Arizona is facing yet another challenge over a 2005 law imposing a tax on car rental companies to help pay for the Cardinals football stadium.
Attorneys for Enterprise Leasing Co. of Phoenix and Vanguard Car Rental claim the levy is structured in a way that discriminates against residents of other states visiting Arizona who have to rent a car here. They said that runs afoul of federal constitutional provisions on interstate commerce.
They also charge that using the proceeds of a tax on rental cars runs afoul of a provision of the Arizona Constitution which says levies on the operation of motor vehicles can be used only for roads and highways.
Amy Rezzonico, spokeswoman for the state Attorney General’s Office, said her lawyers have not yet seen this lawsuit.
But she noted the state is fighting a similar claim filed by another car rental company in 2010. And Rezzonico said her office believes the levy is legal.
At the heart of the fight are actually two separate levies.
One is a 3.5 percent tax on car rentals; the other is a 1 percent tax on hotel rooms.
Both are a direct result of demands by Cardinals owner Bill Bidwill for a place for the football team other than Sun Devil Stadium at Arizona State University in Tempe. Bidwill threatened to move unless taxpayers financed a stadium, one where he would control more revenue.
In 1999, Mesa voters rejected a sales tax increase to finance a stadium. Then-Gov. Jane Hull created a task force to find a way to build a stadium.
Hull specifically told task force members to develop a mechanism to “minimize impact on the average citizen.”
The plan they adopted requires the Cardinals to invest $85 million — about a quarter of the construction costs — with another $10 million from the Fiesta Bowl organization. The $274 million balance, according to the authority documents, comes “not from ordinary Arizona citizens but from out-of-state visitors who rent hotel rooms and cars.”
But it wasn’t even that simple.
The levy on those who rent a car in Maricopa County was set at 3.5 percent, or $2.50, whichever is greater. But there was an exception: Anyone who got a car as a temporary replacement vehicle would be subject solely to the $2.50 levy. And repair shops that provided a rental vehicle would owe nothing.
A 2005 challenge to the levy filed by a couple of visitors from Michigan was thrown out of court.
The Arizona Court of Appeals acknowledged the two men did have to pay more on their car rental and hotel bills.
But the judges pointed out that Arizona lawmakers crafted this levy — like others already on the books — not as a “sales tax” but instead as a “transaction privilege tax.” And that, technically, is a tax paid by the businesses.

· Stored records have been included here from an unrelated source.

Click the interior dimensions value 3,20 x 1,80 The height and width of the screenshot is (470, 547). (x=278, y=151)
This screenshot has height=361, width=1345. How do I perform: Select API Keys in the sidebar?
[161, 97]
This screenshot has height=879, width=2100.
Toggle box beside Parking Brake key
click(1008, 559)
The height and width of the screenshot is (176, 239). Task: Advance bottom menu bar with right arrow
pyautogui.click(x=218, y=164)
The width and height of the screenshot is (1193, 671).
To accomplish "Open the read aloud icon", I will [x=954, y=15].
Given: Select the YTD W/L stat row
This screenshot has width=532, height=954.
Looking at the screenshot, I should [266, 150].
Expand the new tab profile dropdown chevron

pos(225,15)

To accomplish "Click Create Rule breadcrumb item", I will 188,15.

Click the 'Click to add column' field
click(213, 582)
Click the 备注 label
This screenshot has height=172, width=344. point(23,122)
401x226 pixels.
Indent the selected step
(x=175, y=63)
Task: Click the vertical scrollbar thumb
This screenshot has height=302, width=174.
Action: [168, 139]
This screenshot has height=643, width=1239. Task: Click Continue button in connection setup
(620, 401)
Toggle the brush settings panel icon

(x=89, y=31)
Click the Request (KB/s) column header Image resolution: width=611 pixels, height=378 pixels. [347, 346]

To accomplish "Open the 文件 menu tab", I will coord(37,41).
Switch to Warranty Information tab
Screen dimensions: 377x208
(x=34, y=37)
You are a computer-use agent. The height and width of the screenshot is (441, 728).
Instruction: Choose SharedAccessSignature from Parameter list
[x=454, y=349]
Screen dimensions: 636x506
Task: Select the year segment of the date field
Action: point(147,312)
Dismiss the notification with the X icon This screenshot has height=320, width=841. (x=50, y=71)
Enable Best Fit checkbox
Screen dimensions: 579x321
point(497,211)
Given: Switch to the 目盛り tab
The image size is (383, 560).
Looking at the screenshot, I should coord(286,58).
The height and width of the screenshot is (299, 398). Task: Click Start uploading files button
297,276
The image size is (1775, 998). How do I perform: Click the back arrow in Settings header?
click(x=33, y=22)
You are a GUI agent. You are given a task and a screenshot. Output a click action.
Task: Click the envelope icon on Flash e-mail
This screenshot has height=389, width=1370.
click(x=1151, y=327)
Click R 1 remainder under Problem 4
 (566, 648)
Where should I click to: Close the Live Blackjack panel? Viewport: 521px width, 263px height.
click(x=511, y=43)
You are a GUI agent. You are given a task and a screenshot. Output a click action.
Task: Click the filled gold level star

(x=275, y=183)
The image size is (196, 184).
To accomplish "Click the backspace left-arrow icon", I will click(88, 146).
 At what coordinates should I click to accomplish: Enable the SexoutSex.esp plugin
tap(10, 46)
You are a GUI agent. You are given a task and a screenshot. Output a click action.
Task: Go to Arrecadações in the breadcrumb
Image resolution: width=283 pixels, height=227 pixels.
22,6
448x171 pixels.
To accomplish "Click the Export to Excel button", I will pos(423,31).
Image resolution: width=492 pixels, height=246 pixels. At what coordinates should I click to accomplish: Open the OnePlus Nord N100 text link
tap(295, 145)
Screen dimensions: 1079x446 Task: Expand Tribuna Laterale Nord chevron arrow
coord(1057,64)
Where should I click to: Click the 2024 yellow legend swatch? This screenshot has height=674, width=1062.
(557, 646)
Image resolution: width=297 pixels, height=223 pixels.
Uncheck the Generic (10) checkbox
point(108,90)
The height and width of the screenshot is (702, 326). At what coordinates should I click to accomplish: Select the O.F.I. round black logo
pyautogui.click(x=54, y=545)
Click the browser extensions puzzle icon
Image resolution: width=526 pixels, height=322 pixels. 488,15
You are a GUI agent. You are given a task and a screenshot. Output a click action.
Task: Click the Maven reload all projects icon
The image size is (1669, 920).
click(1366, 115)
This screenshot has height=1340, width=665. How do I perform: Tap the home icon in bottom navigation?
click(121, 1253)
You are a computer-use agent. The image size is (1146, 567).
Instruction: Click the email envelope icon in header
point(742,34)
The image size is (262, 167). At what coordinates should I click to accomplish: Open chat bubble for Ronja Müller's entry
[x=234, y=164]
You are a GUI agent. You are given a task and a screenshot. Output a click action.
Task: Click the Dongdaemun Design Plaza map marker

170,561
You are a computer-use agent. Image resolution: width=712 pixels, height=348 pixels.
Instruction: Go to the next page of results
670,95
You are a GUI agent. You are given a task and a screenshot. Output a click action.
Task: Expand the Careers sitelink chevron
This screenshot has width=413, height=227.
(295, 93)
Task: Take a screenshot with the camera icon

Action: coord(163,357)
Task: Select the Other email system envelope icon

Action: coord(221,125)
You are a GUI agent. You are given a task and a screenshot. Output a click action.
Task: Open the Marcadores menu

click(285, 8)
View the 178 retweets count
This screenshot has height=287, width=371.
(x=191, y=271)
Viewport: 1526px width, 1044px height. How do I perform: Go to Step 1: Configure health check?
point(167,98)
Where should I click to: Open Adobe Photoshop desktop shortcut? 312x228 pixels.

What that means, they concluded, is that only the businesses affected have legal standing to challenge the legality of the levy, something they have not done. And Judge Maurice Portley, writing for the court, said the fact that businesses routinely pass on the cost to customers is legally irrelevant.
That resulted first in the 2010 lawsuit by Saban Rent-A-Car and now the new one by Enterprise and Vanguard.
But it also resulted in a curious side effect.
“The rental car companies, our clients, will keep the refund because the Court of Appeals held that the taxpayer was the rental company, not the customer,” said attorney Shawn Aiken, who represents Saban. The question of whether the tax was passed along to customers then become irrelevant.
Both lawsuits are based on a provision in the U.S. Constitution which says only Congress can regulate interstate commerce.
“This power implies a ‘negative’ converse, known as the dormant Commerce Clause, which prevents the states from impeding the free flow of goods and commerce from one state to another,” they wrote. And that, they argue, prohibits “protectionist” state regulations that benefit in-state interests by burdening out-of-state competitors.
“Here the taxes violate the dormant Commerce Clause, discriminating against interstate commerce by favoring Arizona residents over out-of-state residents,” the lawsuit claims.
The lawyers point out that preference is clear in the law because it contains an exemption available only to Arizona residents. And they cited the motivation of those who crafted the levy which was to shift the financial burden of the stadium from Arizonans to those from elsewhere.
In defending the levy, attorneys for the state have argued it is simply a levy based on each car rental firm’s business of leasing or renting motor vehicles designed to operate on Arizona streets. “As such, the Arizona Sports and Tourism Authority tax does not apply to any interstate transaction.”
They also cite that earlier appellate court ruling which says the tax is on the rental car companies and not on the customers, whether from Arizona or elsewhere. That, they argued, means that, at least from the perspective of the rental firms, there is no discrimination.
Funds from the levy, which runs through March 2031, pay not only for the stadium but also provide cash for tourism promotion, spring training facilities in Maricopa County as well as youth and amateur sports leagues.